[Stored records]
---------------
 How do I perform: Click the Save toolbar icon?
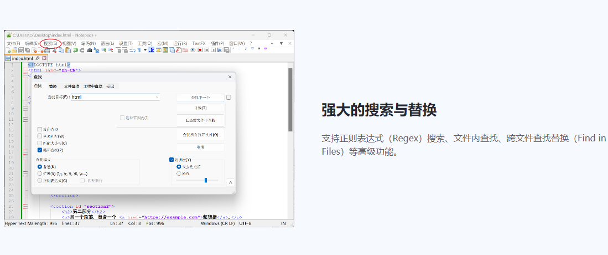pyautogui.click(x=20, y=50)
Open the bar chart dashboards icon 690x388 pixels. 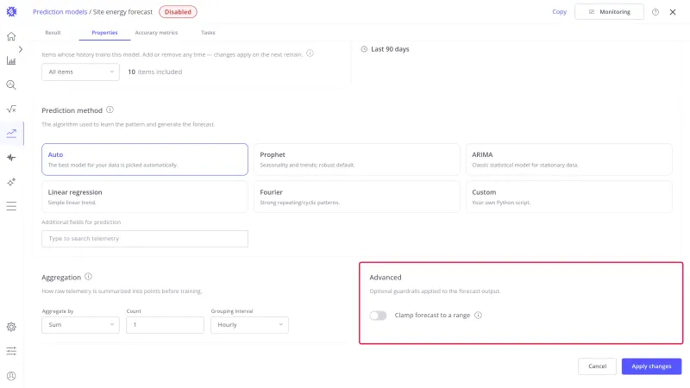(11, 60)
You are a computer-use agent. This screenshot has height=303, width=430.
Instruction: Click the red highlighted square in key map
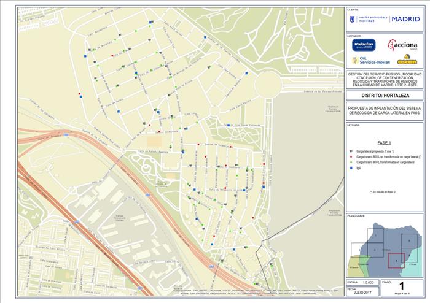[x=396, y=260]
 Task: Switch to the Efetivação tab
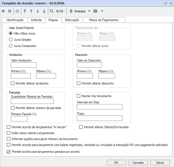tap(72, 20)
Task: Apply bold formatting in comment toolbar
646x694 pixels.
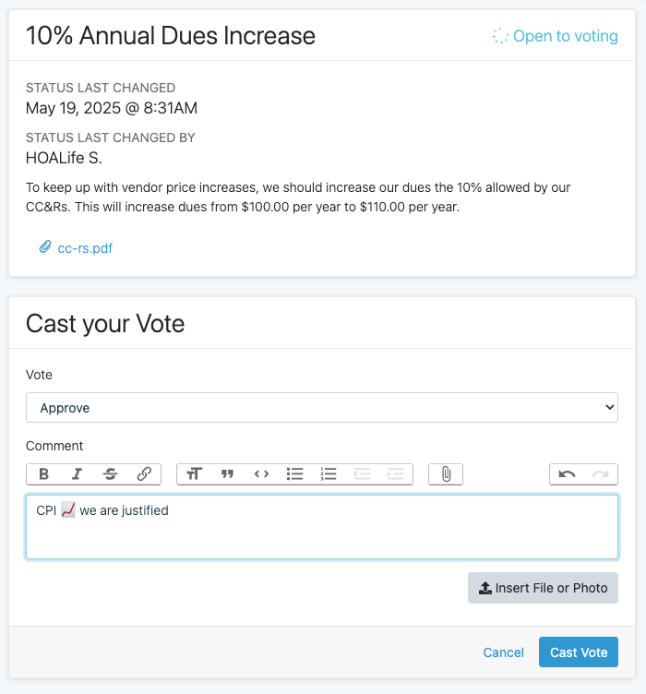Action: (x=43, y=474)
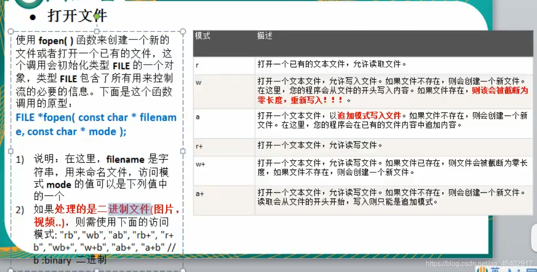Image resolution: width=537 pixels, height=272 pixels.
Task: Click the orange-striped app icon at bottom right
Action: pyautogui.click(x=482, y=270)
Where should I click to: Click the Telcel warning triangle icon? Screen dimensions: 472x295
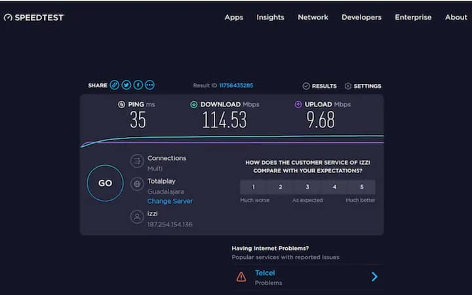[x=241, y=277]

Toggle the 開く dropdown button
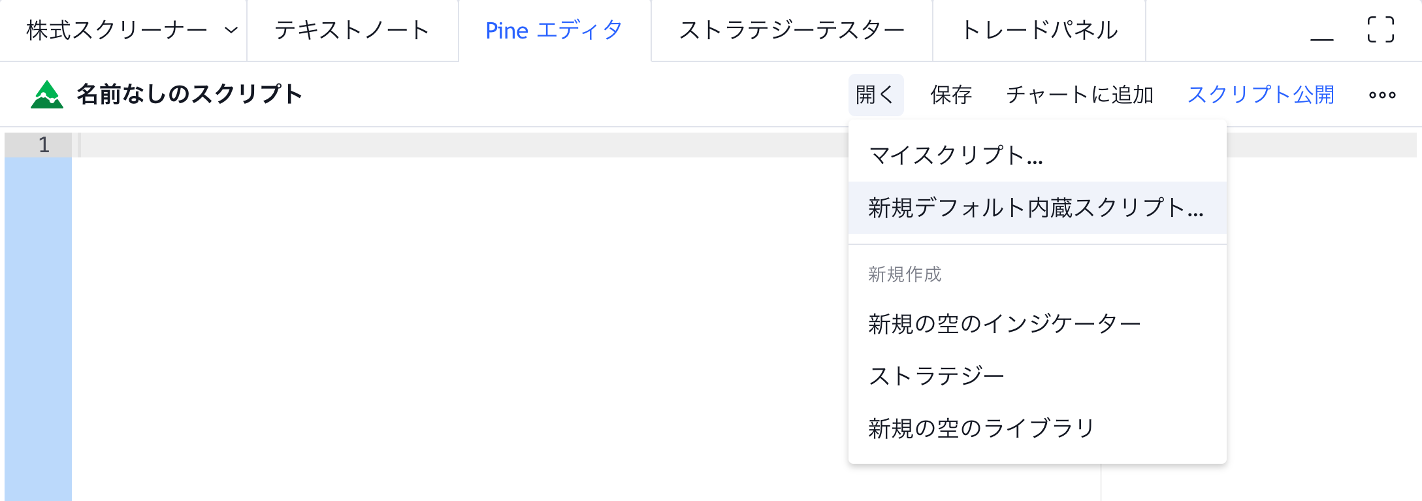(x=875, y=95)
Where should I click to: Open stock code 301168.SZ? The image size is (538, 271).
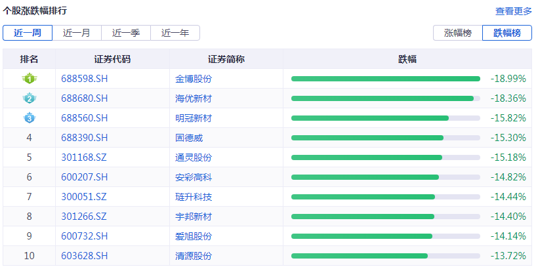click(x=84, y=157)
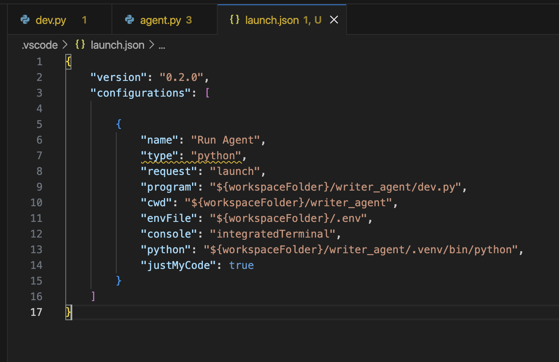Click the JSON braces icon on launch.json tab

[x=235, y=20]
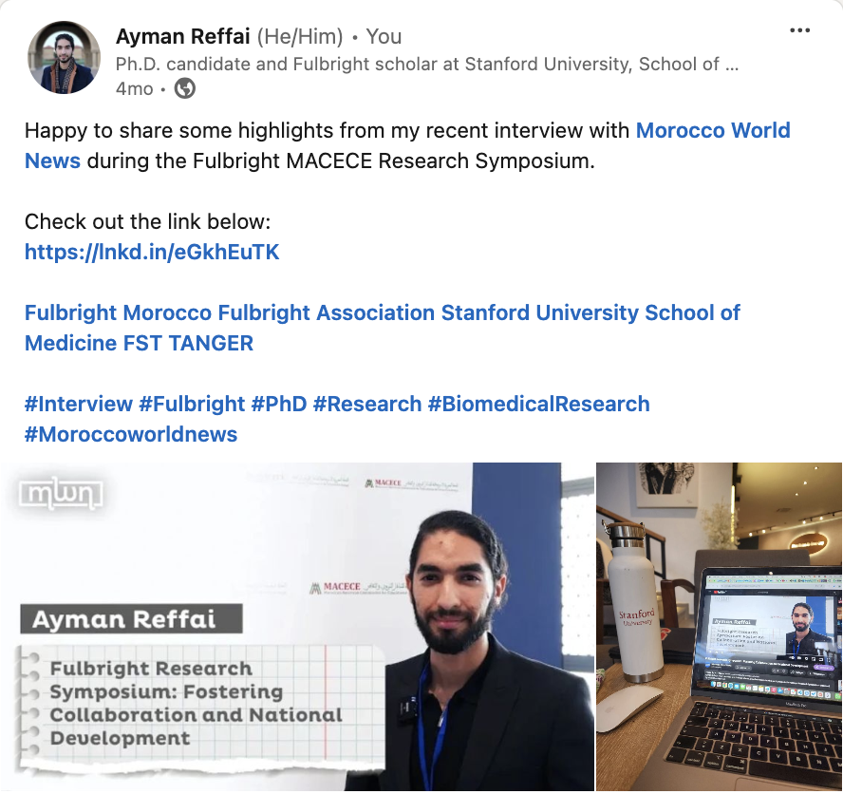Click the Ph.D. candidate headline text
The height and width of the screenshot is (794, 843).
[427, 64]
---------------
§ **Activity**:
Reproduce exactly the lines that run from the line holding "You are a computer-use" through the final line of the entries, and omit every picture.

§ **Exercise solution**:
You are a computer-use agent. This screenshot has height=303, width=430.
Instruction: Click the red highlighted square in key map
[x=396, y=260]
 Task: Switch to the Efetivação tab
tap(72, 20)
Task: Apply bold formatting in comment toolbar
646x694 pixels.
Action: (x=43, y=474)
Image resolution: width=537 pixels, height=272 pixels.
Task: Click the orange-striped app icon at bottom right
Action: pyautogui.click(x=482, y=270)
Where should I click to: Click the Telcel warning triangle icon? Screen dimensions: 472x295
[x=241, y=277]

Toggle the 開く dropdown button
(x=875, y=95)
Where should I click to: Open stock code 301168.SZ? The image size is (538, 271).
click(x=84, y=157)
Click the JSON braces icon on launch.json tab

[x=235, y=20]
Click the Ph.D. candidate headline text
The height and width of the screenshot is (794, 843).
[427, 64]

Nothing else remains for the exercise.